===== Data for this exercise
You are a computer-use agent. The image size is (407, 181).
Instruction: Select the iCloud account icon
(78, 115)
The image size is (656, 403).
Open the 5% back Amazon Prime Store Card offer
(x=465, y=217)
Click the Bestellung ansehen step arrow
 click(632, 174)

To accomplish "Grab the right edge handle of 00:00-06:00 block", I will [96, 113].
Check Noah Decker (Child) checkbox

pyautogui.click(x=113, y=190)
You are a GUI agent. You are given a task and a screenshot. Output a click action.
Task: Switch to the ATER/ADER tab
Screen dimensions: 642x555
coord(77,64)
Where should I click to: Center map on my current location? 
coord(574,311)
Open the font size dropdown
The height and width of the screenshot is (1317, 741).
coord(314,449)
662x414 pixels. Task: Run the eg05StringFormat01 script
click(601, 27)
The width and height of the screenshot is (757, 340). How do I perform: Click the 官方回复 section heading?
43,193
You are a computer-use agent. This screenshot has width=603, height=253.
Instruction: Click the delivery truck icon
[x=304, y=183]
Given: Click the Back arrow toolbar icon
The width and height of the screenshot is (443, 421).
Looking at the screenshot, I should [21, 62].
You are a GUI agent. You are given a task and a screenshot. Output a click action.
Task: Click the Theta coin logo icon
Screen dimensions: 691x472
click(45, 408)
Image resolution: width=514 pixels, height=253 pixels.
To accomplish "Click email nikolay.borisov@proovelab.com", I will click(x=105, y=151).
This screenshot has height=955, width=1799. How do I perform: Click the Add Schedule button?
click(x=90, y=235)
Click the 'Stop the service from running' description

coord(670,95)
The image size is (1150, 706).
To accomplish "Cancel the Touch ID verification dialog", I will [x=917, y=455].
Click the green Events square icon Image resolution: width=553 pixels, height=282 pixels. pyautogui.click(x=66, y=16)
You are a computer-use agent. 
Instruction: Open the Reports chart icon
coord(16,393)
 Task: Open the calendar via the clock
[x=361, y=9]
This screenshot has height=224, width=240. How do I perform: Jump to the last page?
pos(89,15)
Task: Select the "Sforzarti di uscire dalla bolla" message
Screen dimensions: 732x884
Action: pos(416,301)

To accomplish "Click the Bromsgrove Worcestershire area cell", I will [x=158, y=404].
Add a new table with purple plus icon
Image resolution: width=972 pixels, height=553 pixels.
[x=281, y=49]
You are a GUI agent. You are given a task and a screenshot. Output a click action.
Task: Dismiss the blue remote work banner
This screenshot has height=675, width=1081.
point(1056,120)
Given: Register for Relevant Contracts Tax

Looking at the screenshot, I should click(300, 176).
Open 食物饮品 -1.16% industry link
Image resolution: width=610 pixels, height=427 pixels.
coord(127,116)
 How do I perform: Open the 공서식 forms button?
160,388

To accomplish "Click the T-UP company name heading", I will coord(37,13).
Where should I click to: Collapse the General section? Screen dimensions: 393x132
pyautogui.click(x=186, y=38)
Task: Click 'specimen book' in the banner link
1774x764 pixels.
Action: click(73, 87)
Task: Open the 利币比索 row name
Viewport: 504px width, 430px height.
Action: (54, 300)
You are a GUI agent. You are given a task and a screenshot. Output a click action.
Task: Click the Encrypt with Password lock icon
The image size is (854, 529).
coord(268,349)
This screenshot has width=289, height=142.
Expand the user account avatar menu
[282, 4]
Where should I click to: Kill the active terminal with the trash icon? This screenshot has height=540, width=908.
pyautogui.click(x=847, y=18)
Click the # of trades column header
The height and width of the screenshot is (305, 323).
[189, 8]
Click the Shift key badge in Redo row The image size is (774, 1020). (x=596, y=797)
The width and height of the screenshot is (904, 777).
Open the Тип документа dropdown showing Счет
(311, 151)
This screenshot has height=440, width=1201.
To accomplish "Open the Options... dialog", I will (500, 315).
==========
● **Task objective**
Copy all of the items above word for word.

● **Response for this exercise**
You are a computer-use agent. The image size is (407, 181).
Instruction: Select the iCloud account icon
(78, 115)
The image size is (656, 403).
Open the 5% back Amazon Prime Store Card offer
(x=465, y=217)
Click the Bestellung ansehen step arrow
 click(632, 174)

To accomplish "Grab the right edge handle of 00:00-06:00 block", I will [96, 113].
Check Noah Decker (Child) checkbox

pyautogui.click(x=113, y=190)
You are a GUI agent. You are given a task and a screenshot. Output a click action.
Task: Switch to the ATER/ADER tab
Screen dimensions: 642x555
coord(77,64)
Where should I click to: Center map on my current location? 
coord(574,311)
Open the font size dropdown
The height and width of the screenshot is (1317, 741).
coord(314,449)
662x414 pixels. Task: Run the eg05StringFormat01 script
click(601, 27)
The width and height of the screenshot is (757, 340). How do I perform: Click the 官方回复 section heading?
43,193
You are a computer-use agent. This screenshot has width=603, height=253.
Instruction: Click the delivery truck icon
[x=304, y=183]
Given: Click the Back arrow toolbar icon
The width and height of the screenshot is (443, 421).
Looking at the screenshot, I should [21, 62].
You are a GUI agent. You are given a task and a screenshot. Output a click action.
Task: Click the Theta coin logo icon
Screen dimensions: 691x472
click(45, 408)
Image resolution: width=514 pixels, height=253 pixels.
To accomplish "Click email nikolay.borisov@proovelab.com", I will click(x=105, y=151).
This screenshot has height=955, width=1799. How do I perform: Click the Add Schedule button?
click(x=90, y=235)
Click the 'Stop the service from running' description

coord(670,95)
The image size is (1150, 706).
To accomplish "Cancel the Touch ID verification dialog", I will [x=917, y=455].
Click the green Events square icon Image resolution: width=553 pixels, height=282 pixels. pyautogui.click(x=66, y=16)
You are a computer-use agent. 
Instruction: Open the Reports chart icon
coord(16,393)
 Task: Open the calendar via the clock
[x=361, y=9]
This screenshot has height=224, width=240. How do I perform: Jump to the last page?
pos(89,15)
Task: Select the "Sforzarti di uscire dalla bolla" message
Screen dimensions: 732x884
Action: pos(416,301)

To accomplish "Click the Bromsgrove Worcestershire area cell", I will [x=158, y=404].
Add a new table with purple plus icon
Image resolution: width=972 pixels, height=553 pixels.
[x=281, y=49]
You are a GUI agent. You are given a task and a screenshot. Output a click action.
Task: Dismiss the blue remote work banner
This screenshot has height=675, width=1081.
point(1056,120)
Given: Register for Relevant Contracts Tax

Looking at the screenshot, I should click(300, 176).
Open 食物饮品 -1.16% industry link
Image resolution: width=610 pixels, height=427 pixels.
coord(127,116)
 How do I perform: Open the 공서식 forms button?
160,388

To accomplish "Click the T-UP company name heading", I will coord(37,13).
Where should I click to: Collapse the General section? Screen dimensions: 393x132
pyautogui.click(x=186, y=38)
Task: Click 'specimen book' in the banner link
1774x764 pixels.
Action: click(73, 87)
Task: Open the 利币比索 row name
Viewport: 504px width, 430px height.
Action: (54, 300)
You are a GUI agent. You are given a task and a screenshot. Output a click action.
Task: Click the Encrypt with Password lock icon
The image size is (854, 529).
coord(268,349)
This screenshot has width=289, height=142.
Expand the user account avatar menu
[282, 4]
Where should I click to: Kill the active terminal with the trash icon? This screenshot has height=540, width=908.
pyautogui.click(x=847, y=18)
Click the # of trades column header
The height and width of the screenshot is (305, 323).
[189, 8]
Click the Shift key badge in Redo row The image size is (774, 1020). (x=596, y=797)
The width and height of the screenshot is (904, 777).
Open the Тип документа dropdown showing Счет
(311, 151)
This screenshot has height=440, width=1201.
To accomplish "Open the Options... dialog", I will (500, 315).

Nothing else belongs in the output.